Increased international travel to areas where malaria is endemic and increasing drug resistance are putting a growing number of travelers at risk for contracting malaria. Kain and colleagues reviewed current recommendations for chemoprophylaxis of malaria in travelers and discussed some newer regimens for use in resistant areas.
Malaria risk is widespread in Mexico, Central America, South America, Africa, the Middle East, and Asia. Chloroquine is the drug of choice for people who travel to these areas; however, resistance to chloroquine is now widespread in all areas of the world where malaria is endemic, but it is still an effective choice for prophylaxis in travelers to Mexico, the Caribbean, Central America, Argentina, and parts of the Middle East and China Mefloquine is the usual choice for use in chloroquine-resistant areas, but it is ineffective in a few areas of high-level resistance, such as Thailand's borders with Cambodia and Myanmar (Burma).
Another issue concerning the use of drugs such as chloroquine, doxycycline and mefloquine is the need to continue taking these agents for four weeks after the traveler leaves areas where malaria is endemic, since these drugs are not active against the liver stage of the parasite. Patients with repeated short exposures to malaria-endemic areas often fail to comply with post-travel prophylaxis. Atovaquone-proguanil, which has recently become available in the United States as a combination pill, requires only a one-week postexposure continuation.
The article includes maps that highlight areas where malaria is endemic, maps that highlight zones of antimalarial drug resistance, and tables that recommend dosing regimens according to zones of resistance (see accompanying table), dosing information, and listings of possible side effects.

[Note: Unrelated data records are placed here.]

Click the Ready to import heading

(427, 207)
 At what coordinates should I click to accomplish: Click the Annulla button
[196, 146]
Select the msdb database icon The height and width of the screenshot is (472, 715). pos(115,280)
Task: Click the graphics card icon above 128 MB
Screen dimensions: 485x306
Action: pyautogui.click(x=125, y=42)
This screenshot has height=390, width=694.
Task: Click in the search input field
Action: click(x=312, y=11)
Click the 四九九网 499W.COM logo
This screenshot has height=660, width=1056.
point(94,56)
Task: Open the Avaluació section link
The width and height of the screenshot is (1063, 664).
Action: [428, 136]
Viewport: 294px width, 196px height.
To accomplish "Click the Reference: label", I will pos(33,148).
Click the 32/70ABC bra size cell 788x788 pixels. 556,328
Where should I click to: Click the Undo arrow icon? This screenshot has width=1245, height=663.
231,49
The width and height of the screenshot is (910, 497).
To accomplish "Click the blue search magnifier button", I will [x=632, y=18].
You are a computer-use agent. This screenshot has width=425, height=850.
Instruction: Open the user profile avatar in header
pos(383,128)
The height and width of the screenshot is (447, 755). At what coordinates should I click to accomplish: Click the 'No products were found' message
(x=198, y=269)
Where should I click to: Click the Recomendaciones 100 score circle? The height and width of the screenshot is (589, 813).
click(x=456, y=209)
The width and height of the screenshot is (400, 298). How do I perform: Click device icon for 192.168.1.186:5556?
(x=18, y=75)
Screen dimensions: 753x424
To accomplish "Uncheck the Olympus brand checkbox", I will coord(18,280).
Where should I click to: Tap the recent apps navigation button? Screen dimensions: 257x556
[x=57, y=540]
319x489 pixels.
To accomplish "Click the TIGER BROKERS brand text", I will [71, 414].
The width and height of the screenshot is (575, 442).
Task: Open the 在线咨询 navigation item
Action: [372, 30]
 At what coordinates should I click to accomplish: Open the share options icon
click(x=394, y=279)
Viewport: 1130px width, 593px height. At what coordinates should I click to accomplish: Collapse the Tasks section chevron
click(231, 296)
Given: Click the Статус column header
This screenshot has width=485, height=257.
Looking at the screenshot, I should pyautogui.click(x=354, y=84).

|Travel zone||Drug of choice*|
|No chloroquine resistance||Chloroquine, 150 mg (two tablets) once weekly|
|Chloroquine resistance||Mefloquine, 250 mg once weekly|
|Atovaquone-proguanil (20 mg/10 mg) once daily. Can stop medication one week after leaving area.|
|Chloroquine and mefloquine resistance||Doxycycline, 100 mg once daily|
Side effects of antimalarial agents are generally mild and include nausea, diarrhea, and headache. Some adverse events, such as occasional neuropsychiatric disturbances, can be serious. The authors note that general recommendations for travelers should be tailored to individual patients.
The authors also discuss the use of primaquine and other 8-aminoquinoline compounds that are being investigated for malarial prophylaxis in resistant areas. These agents, like atovaquone-proguanil, are active against the blood and liver stages of the parasite. In patients with long exposures in malaria-endemic areas, especially when infection with Plasmodium vivax is possible, primaquine is often used as “terminal prophylaxis” at the end of a standard prophylaxis regimen to ensure clearance of liver stores of parasites.